For inexperienced businesses and their staff, starting to use inventory management can at first feel like you’re trying to juggle a hundred things at once. With such a variety of processes and problems to manage, monitor and work through, the day-to-day operations of even a small business can be fraught with countless chances for mistakes and missteps.
Taking a simple view, inventory management is the managing and controlling of inventory through the application of principles, techniques and technologies. But in real world practice it is much more complicated and far more challenging than such a definition suggests.
Almost every part of a business’ operations are in some way connected to or affected by inventory management. This is especially true when considering the role that inventory management software now plays in a modern, inventory-centric business.
Making and correcting mistakes – whether operational or otherwise – are certainly part of the overall learning process for any new or changing business. Identifying what went wrong, and finding ways to safeguard against it, can be a highly valuable learning curve for both a business and its employees. That being said, there are some types of mistakes and recurring problems that are now so common they can be avoided or guarded against from the start.
Excessive or frequent over and understocking
Perhaps one of the most fundamental and commonly faced problems within inventory management is excessive or frequent over and understocking. It can be catastrophic to both a business’ operational health and its bottom line.
With excessive overstocking comes the danger of tied-up capital and inventory losses due to spoiling or obsolescence. True for all businesses regardless of size – though often most urgent for start-ups with little spare cash – the burden of buying and storing unneeded inventory effectively holds capital hostage, preventing it from being used elsewhere for business growth or product diversification.
Overstocking and having to write off stock that has spoiled or become obsolete has the potential to seriously hurt a business in the wallet and, in the long term, its profitability.
On the other hand, persistent understocking harms a business through the loss of potential sales and revenue, and by eroding customer loyalty. Fostering customer relationships is an essential pursuit for any business. After all, without customers there is no business – and nothing hurts this more than being unable to fill orders when they are required.
Some businesses make the mistake of intentionally running understocked in an attempt to keep costs down, often without any meaningful understanding of the subsequent consequences. While there are techniques such as ‘lean’ inventory practices that dictate how a business runs with a bare minimum of stock, such techniques rely on the business having the right amount to successfully operate and meet demand. Less stock doesn’t necessarily translate to lower costs, especially once you count lost sales as a real and harmful cost.
How to guard against over and understocking
There are a variety of tools and approaches that a business can use to ensure they stay in the sweet spot, holding enough inventory to operate without overstretching their budget. Almost all of them require that the business has the ability to meaningfully monitor and control their inventory, which is exactly where software comes in. With this in mind, let’s take a closer look.

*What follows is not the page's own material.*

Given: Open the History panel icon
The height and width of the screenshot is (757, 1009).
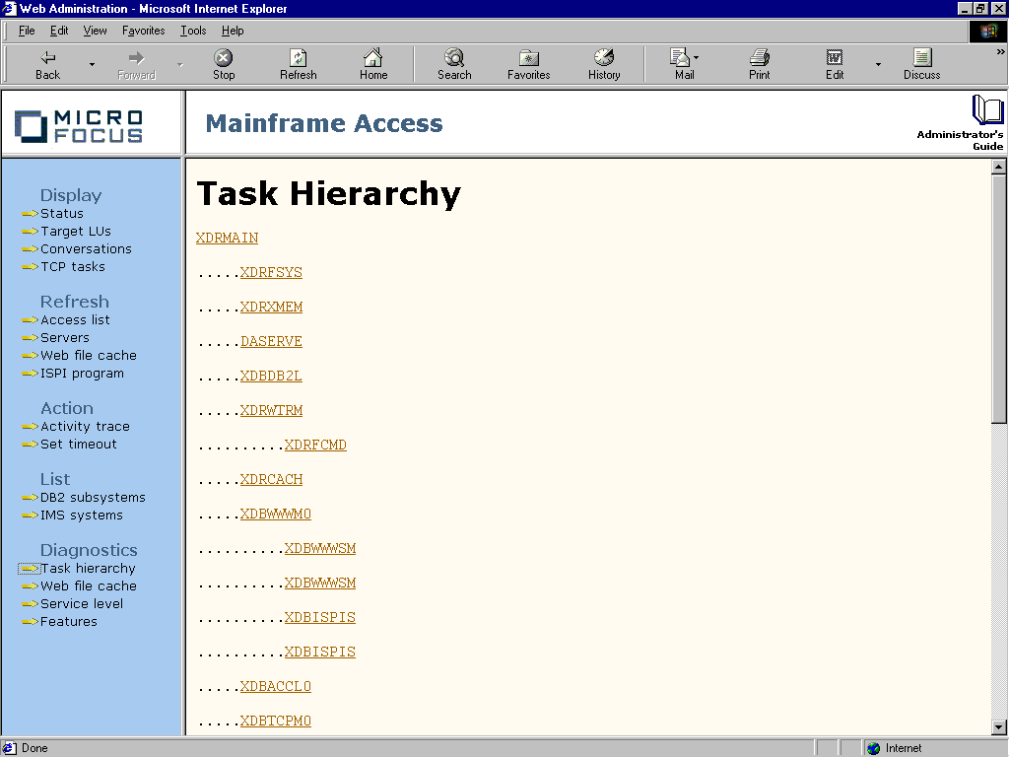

Investing in the right inventory management software
Easily one of the best things a business can do from the start is to choose inventory management software that is right for them. Thankfully, with the rise of new technologies, like cloud computing, there are a number of options available.
If we start from the idea that all businesses wish to operate with the right amount of inventory (neither too much nor too little) then inventory management software is an essential step towards achieving this. With the kind of intuitive automation that good software provides comes consistency, accuracy and the minimization of human error – all factors that are needed to keep the balance right.
With software comes the ability to, not only control but, meaningfully monitor the whole supply chain. And it’s through the use of software that essential data can be collected and reviewed, safety stock requirements set for each item of stock, warehouses and logistics effectively managed and manufacturing processes optimized and automated with accuracy.
Ultimately, every technique that a business will use to better manage their inventory can be (and should be) utilized through an inventory software platform. All of the safe guards that help eliminate over and understocking can be harnessed, optimized and automated through good software.
How do I choose which software is right for me?
The status quo, especially for large businesses, has been to buy on-site software suites, powerful enough to handle complex and diverse supply chains. Previously, this has required businesses to house their infrastructure on-site and employ some kind of IT department to run it. For many businesses, this is still a good way to go as everything is handled on-site and the expertise needed to problem solve or upgrade is in their employ. For many other businesses, cloud computing is offering some great solutions that free them from large initial outlays of capital and the ongoing burden of IT costs and in-house upgrades.
Inventory management solutions that are supplied via Software as a Service (SaaS) are becoming a great way for businesses (especially small or start-ups) to utilize cutting-edge software without needing on-site infrastructure or large IT costs. Most are available for a monthly subscription, creating more financial and practical freedom.
At the end of the day, each business can decide for themselves which software solution is right for them. All that’s needed is some research and a clear idea of what functionality they need.